PathoGraph: A Graph-Based Method for Standardized Representation of Pathology Knowledge.
Journal:
Scientific data
Published Date:
May 27, 2025
Abstract
Pathology data, primarily consisting of slides and diagnostic reports, inherently contain knowledge that is pivotal for advancing data-driven biomedical research and clinical practice. However, the hidden and fragmented nature of this knowledge across various data modalities not only hinders its computational utilization, but also impedes the effective integration of AI technologies within the domain of pathology. To systematically organize pathology knowledge for its computational use, we propose PathoGraph, a knowledge representation method that describes pathology knowledge in a graph-based format. PathoGraph can represent: (1) pathological entities' types and morphological features; (2) the composition, spatial arrangements, and dynamic behaviors associated with pathological phenotypes; and (3) the differential diagnostic approaches used by pathologists.
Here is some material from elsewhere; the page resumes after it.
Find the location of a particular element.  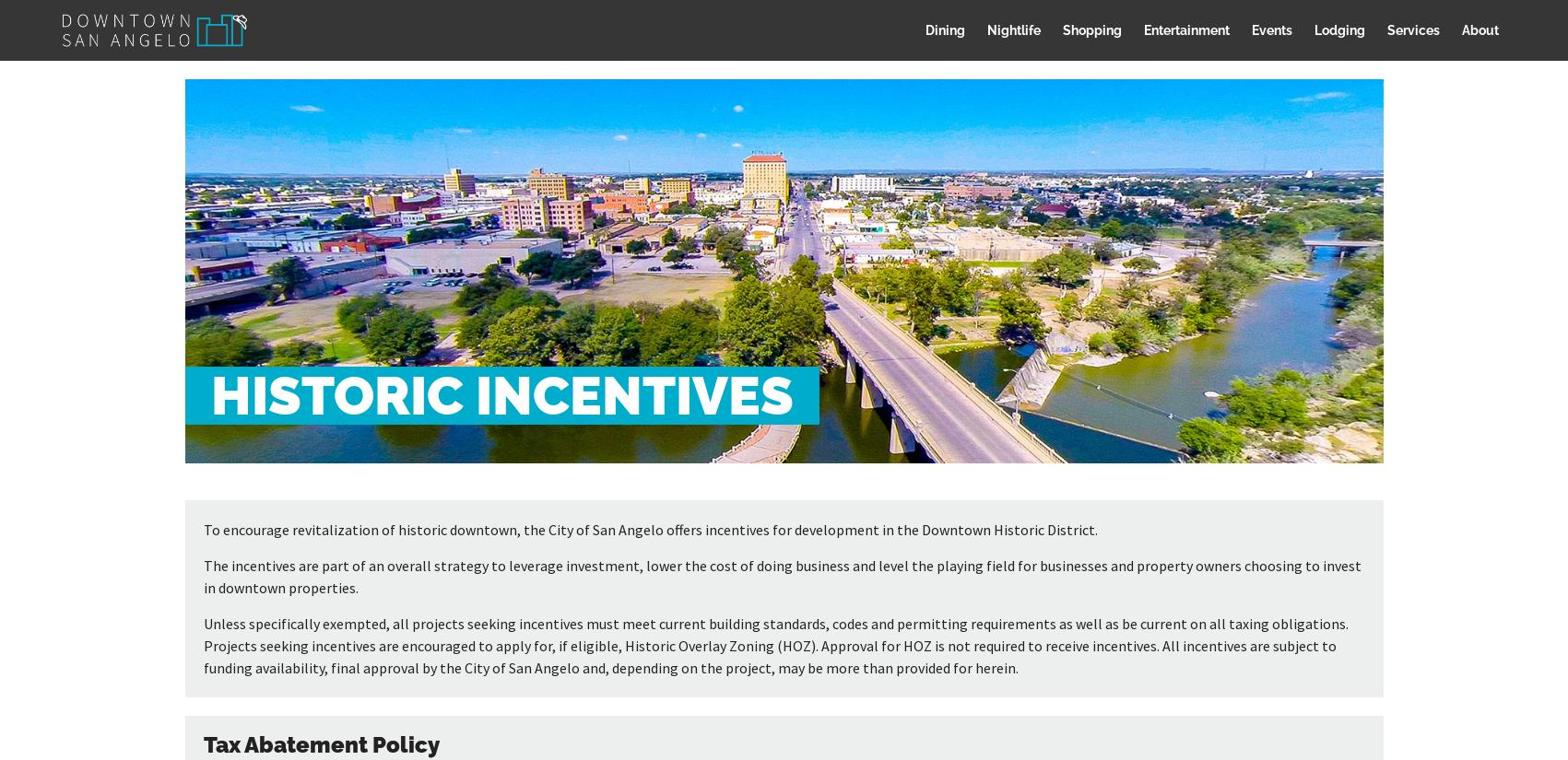

'About' is located at coordinates (1479, 29).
By applying PathoGraph to neoplastic diseases, we illustrate its ability to comprehensively and structurally capture multi-scale disease characteristics alongside pathologists' expertise. Furthermore, we validate its computational utility by demonstrating the feasibility of large-scale automated PathoGraph construction, showing performance improvements in downstream deep learning tasks, and presenting two illustrative use cases that highlight its clinical potential. We believe PathoGraph opens new avenues for AI-driven advances in the field of pathology.